Authors :
Haiteng Jiang, Carnegie Mellon University; Zhengxiang Cai, Carnegie Mellon University; Gregory A. Worrell, Mayo Clinic; Bin He, Carnegie Mellon University
Rationale: Drug-resistant focal epilepsy is widely recognized as a network disease in which epileptic seizure propagation is likely coordinated by different neuronal oscillations such as low frequency oscillations (LFOs, <30 Hz), high frequency oscillations (HFOs, >30 Hz) or low-to-high cross-frequency coupling. However, the mechanism by which different oscillatory networks constrain the propagation of focal seizures remains unclear. Here, we hypothesize that a push-pull antagonism between the SOZ and the surrounding regions accounts for differences seen in focal seizure dynamics and that this antagonism is made up of both within-frequency (LFOs or HFOs) and cross-frequency (interactions between LFOs and HFOs) directed information flow (Fig.1). Methods: We investigated invasive electrocorticography (ECoG) data from 24 drug-resistant focal epilepsy patients with 54 focal onset seizures and constructed the time-evolving within-frequency and cross-frequency directional interaction networks across pre-seizure, seizure and post-seizure periods. The within-frequency directional interaction was estimated using the adaptive direct transfer function whereas cross-frequency directional interaction was calculated via cross-frequency directionality. The strengths of the multiple oscillatory 'push-pull' antagonisms were computed and then compared between the focal epileptic network in focal seizures and the distributed epileptic network in focal seizures that spread to the surrounding regions.
Results: In the within-frequency epileptic network, we found that SOZ always sent stronger information flow to surrounding regions and focal seizures spread was accompanied by weaker information flow in the LFOs from the surrounding regions to SOZ during the early ictal period.
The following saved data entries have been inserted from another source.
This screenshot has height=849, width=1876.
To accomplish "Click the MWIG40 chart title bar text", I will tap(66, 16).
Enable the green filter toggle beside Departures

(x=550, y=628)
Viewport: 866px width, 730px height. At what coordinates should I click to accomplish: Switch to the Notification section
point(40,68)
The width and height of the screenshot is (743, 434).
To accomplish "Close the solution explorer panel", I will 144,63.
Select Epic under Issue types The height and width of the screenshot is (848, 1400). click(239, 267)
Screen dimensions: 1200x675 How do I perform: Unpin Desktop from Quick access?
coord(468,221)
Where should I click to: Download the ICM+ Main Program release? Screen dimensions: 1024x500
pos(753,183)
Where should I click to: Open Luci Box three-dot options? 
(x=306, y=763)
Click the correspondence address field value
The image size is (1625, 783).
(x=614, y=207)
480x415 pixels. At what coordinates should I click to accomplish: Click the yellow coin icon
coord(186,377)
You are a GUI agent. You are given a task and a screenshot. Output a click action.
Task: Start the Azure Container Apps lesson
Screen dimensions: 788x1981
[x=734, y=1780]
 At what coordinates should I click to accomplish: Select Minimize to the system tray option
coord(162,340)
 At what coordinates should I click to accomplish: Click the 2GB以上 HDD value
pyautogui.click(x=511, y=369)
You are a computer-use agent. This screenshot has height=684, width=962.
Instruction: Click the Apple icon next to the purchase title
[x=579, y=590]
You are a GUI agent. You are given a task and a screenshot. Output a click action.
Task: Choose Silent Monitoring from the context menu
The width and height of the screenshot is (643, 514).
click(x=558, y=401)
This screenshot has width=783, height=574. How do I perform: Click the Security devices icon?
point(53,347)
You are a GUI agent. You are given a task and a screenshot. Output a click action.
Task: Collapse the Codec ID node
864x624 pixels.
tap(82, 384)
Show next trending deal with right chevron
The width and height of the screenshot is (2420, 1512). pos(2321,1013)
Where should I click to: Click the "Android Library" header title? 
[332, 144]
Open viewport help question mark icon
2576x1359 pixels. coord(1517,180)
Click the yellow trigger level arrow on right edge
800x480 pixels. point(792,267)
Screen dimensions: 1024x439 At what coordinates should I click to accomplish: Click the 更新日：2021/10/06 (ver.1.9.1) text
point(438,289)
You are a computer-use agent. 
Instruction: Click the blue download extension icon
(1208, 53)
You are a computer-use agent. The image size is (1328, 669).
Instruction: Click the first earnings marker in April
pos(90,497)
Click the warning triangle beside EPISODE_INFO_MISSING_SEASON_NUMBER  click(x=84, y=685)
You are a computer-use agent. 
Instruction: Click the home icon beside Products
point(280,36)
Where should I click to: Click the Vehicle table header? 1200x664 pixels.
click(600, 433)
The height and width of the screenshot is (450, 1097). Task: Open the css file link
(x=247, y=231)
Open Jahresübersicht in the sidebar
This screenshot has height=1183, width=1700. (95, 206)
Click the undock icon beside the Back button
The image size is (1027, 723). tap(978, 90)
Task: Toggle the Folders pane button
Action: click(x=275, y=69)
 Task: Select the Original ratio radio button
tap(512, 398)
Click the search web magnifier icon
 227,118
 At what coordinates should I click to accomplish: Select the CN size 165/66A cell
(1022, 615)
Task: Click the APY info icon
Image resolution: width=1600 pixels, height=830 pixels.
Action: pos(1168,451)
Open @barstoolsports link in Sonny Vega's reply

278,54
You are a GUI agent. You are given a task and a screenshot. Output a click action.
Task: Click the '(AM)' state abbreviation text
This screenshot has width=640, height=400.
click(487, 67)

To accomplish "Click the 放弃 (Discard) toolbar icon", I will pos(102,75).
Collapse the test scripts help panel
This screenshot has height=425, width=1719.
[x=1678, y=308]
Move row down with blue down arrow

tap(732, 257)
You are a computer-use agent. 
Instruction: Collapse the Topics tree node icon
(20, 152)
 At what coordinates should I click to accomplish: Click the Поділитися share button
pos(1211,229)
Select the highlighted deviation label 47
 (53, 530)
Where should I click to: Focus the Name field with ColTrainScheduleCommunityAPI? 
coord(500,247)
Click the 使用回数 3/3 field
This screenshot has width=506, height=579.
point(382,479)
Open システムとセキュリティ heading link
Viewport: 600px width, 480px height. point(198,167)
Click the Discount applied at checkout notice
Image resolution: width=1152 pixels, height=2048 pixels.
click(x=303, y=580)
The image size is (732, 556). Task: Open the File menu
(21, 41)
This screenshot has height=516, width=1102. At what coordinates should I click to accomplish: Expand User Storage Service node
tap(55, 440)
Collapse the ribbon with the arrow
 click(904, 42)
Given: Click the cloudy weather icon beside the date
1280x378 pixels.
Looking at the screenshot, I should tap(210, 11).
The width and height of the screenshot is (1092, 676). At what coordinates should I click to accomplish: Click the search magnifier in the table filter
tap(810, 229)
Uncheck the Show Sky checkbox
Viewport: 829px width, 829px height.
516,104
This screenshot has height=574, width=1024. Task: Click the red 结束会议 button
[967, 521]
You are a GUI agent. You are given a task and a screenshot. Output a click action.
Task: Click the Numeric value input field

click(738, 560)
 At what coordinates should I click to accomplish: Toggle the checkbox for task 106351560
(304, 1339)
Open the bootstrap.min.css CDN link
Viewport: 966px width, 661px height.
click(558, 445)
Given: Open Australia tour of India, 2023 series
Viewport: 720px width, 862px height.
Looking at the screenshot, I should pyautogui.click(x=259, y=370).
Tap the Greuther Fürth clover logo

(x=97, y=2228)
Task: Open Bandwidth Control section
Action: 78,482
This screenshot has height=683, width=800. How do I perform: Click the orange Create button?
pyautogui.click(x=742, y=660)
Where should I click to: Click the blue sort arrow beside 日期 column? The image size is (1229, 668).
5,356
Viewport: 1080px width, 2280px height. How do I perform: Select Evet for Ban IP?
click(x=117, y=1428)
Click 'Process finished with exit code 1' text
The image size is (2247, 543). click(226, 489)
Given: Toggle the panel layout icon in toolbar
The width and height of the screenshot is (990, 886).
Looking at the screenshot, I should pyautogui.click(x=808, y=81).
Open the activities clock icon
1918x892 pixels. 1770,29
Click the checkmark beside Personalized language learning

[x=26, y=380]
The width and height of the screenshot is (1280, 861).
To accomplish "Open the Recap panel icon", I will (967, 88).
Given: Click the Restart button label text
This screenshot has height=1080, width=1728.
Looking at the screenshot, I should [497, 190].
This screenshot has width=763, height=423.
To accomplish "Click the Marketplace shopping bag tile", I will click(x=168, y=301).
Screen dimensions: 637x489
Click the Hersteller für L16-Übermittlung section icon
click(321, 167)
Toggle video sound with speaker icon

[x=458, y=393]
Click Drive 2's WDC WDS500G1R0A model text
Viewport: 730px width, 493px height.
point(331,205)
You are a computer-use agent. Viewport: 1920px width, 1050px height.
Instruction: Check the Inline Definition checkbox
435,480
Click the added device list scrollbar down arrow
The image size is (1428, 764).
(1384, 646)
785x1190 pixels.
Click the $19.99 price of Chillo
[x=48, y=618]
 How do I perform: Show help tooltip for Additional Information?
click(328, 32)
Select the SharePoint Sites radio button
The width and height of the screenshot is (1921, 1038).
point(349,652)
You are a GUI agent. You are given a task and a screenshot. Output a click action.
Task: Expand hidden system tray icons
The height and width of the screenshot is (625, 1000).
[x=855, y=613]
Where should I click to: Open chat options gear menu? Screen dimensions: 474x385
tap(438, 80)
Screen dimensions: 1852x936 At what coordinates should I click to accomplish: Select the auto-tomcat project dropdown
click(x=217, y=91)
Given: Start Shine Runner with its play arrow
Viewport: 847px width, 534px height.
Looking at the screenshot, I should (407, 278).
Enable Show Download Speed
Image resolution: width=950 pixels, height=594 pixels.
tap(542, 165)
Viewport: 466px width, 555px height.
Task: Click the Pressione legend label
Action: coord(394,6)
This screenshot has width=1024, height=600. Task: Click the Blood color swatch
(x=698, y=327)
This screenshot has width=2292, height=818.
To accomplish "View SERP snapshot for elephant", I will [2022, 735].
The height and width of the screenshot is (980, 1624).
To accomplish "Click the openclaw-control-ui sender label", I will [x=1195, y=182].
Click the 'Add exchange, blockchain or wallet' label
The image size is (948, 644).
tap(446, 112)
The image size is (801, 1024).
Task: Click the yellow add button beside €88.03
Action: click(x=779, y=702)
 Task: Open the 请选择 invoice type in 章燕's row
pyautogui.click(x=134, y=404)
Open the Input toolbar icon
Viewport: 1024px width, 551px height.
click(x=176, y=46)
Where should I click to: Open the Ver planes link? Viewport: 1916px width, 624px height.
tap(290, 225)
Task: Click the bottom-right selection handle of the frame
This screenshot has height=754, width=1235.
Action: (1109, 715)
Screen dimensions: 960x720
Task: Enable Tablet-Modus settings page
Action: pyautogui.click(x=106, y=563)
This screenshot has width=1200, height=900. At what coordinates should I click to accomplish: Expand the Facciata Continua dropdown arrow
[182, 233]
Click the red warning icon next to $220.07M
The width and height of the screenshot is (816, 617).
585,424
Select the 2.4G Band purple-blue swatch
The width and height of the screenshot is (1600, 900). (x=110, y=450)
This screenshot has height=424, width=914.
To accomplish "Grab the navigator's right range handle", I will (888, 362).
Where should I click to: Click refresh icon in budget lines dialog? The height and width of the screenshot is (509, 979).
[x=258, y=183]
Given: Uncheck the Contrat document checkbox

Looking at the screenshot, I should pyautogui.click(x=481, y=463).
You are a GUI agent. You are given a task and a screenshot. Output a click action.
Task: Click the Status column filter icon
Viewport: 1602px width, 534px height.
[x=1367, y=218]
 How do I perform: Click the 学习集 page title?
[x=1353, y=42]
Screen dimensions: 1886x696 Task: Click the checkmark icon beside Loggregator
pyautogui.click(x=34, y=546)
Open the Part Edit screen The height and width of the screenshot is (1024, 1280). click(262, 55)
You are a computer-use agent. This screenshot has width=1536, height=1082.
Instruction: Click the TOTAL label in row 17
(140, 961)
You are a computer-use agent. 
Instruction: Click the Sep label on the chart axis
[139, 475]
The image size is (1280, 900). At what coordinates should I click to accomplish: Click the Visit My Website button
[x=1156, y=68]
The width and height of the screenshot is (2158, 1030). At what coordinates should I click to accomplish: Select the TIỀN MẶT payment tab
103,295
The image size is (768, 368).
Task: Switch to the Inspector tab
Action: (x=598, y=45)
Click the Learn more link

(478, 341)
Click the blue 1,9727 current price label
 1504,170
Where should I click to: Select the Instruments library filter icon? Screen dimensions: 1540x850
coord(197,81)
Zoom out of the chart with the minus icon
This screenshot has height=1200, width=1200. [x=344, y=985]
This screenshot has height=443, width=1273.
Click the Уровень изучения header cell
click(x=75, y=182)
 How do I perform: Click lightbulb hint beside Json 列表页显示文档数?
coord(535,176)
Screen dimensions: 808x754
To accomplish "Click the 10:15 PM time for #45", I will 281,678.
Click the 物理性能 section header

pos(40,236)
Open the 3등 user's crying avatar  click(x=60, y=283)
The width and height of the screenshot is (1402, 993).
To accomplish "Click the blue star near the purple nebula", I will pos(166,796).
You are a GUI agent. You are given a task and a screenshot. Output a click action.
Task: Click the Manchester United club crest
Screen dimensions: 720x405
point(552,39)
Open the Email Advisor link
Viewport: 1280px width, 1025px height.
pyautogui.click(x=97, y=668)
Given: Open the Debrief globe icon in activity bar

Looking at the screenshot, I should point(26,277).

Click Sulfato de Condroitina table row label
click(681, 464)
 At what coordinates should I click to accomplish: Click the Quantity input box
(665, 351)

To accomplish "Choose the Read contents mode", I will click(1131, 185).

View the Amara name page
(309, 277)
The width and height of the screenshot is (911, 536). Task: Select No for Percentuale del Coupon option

In the cross-frequency epileptic network, focal seizures spread was associated with either decreased information flow from surrounding regions' HFOs to SOZ's LFOs or increased information flow from SOZ's LFOs to surrounding regions' HFOs during the middle ictal period.
Conclusions: Our results suggest that focal seizures have a natural tendency to spread and that those that remain focal do so, in large part because of numerous within and cross-frequency push-pull dynamics, potentially reflecting impaired excitation-inhibition interactions of the epileptic network.
Funding: This work was supported in part by NIH grants EB021027, NS096761.